▶ _The problem_
All of the entries below, duplicated exactly, make up the answer.

┏━━

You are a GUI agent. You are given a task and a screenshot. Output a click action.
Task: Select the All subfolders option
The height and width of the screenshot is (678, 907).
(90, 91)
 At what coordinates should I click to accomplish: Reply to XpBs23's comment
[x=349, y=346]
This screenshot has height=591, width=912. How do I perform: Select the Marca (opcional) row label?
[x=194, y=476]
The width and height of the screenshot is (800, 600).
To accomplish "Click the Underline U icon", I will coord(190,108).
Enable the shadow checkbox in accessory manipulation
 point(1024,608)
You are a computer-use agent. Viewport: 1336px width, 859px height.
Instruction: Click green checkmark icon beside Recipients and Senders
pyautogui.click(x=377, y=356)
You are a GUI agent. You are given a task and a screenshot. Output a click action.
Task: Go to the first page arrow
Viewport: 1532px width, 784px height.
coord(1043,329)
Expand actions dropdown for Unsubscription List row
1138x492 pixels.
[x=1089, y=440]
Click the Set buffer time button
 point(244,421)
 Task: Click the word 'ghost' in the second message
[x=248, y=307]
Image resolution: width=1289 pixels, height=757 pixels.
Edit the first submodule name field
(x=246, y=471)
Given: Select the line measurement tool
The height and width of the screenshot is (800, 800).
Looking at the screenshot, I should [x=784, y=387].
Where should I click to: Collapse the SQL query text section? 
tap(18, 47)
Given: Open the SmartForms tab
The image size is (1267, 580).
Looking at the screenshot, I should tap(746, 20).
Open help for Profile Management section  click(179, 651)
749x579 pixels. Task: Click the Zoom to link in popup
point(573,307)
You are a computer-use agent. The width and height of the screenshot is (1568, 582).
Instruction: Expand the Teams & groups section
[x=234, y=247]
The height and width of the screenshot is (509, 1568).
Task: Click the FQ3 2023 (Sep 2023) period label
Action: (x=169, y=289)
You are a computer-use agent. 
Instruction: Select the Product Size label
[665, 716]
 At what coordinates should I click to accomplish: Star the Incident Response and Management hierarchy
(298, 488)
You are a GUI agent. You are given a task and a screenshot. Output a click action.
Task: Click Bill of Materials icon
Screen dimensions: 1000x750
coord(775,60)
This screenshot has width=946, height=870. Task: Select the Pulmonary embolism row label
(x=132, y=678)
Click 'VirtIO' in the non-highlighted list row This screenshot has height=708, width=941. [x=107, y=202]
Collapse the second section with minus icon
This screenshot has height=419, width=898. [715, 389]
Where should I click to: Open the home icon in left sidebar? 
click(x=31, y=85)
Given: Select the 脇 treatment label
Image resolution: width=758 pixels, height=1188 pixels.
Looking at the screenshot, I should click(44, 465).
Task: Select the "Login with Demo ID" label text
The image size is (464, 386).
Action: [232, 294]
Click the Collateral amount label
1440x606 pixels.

┗━━

▶ _Expected output_
You are a GUI agent. You are given a task and a screenshot. Output a click action.
Task: Select the All subfolders option
The height and width of the screenshot is (678, 907).
(90, 91)
 At what coordinates should I click to accomplish: Reply to XpBs23's comment
[x=349, y=346]
This screenshot has height=591, width=912. How do I perform: Select the Marca (opcional) row label?
[x=194, y=476]
The width and height of the screenshot is (800, 600).
To accomplish "Click the Underline U icon", I will coord(190,108).
Enable the shadow checkbox in accessory manipulation
 point(1024,608)
You are a computer-use agent. Viewport: 1336px width, 859px height.
Instruction: Click green checkmark icon beside Recipients and Senders
pyautogui.click(x=377, y=356)
You are a GUI agent. You are given a task and a screenshot. Output a click action.
Task: Go to the first page arrow
Viewport: 1532px width, 784px height.
coord(1043,329)
Expand actions dropdown for Unsubscription List row
1138x492 pixels.
[x=1089, y=440]
Click the Set buffer time button
 point(244,421)
 Task: Click the word 'ghost' in the second message
[x=248, y=307]
Image resolution: width=1289 pixels, height=757 pixels.
Edit the first submodule name field
(x=246, y=471)
Given: Select the line measurement tool
The height and width of the screenshot is (800, 800).
Looking at the screenshot, I should [x=784, y=387].
Where should I click to: Collapse the SQL query text section? 
tap(18, 47)
Given: Open the SmartForms tab
The image size is (1267, 580).
Looking at the screenshot, I should tap(746, 20).
Open help for Profile Management section  click(179, 651)
749x579 pixels. Task: Click the Zoom to link in popup
point(573,307)
You are a computer-use agent. The width and height of the screenshot is (1568, 582).
Instruction: Expand the Teams & groups section
[x=234, y=247]
The height and width of the screenshot is (509, 1568).
Task: Click the FQ3 2023 (Sep 2023) period label
Action: (x=169, y=289)
You are a computer-use agent. 
Instruction: Select the Product Size label
[665, 716]
 At what coordinates should I click to accomplish: Star the Incident Response and Management hierarchy
(298, 488)
You are a GUI agent. You are given a task and a screenshot. Output a click action.
Task: Click Bill of Materials icon
Screen dimensions: 1000x750
coord(775,60)
This screenshot has width=946, height=870. Task: Select the Pulmonary embolism row label
(x=132, y=678)
Click 'VirtIO' in the non-highlighted list row This screenshot has height=708, width=941. [x=107, y=202]
Collapse the second section with minus icon
This screenshot has height=419, width=898. [715, 389]
Where should I click to: Open the home icon in left sidebar? 
click(x=31, y=85)
Given: Select the 脇 treatment label
Image resolution: width=758 pixels, height=1188 pixels.
Looking at the screenshot, I should click(44, 465).
Task: Select the "Login with Demo ID" label text
The image size is (464, 386).
Action: [232, 294]
Click the Collateral amount label
1440x606 pixels.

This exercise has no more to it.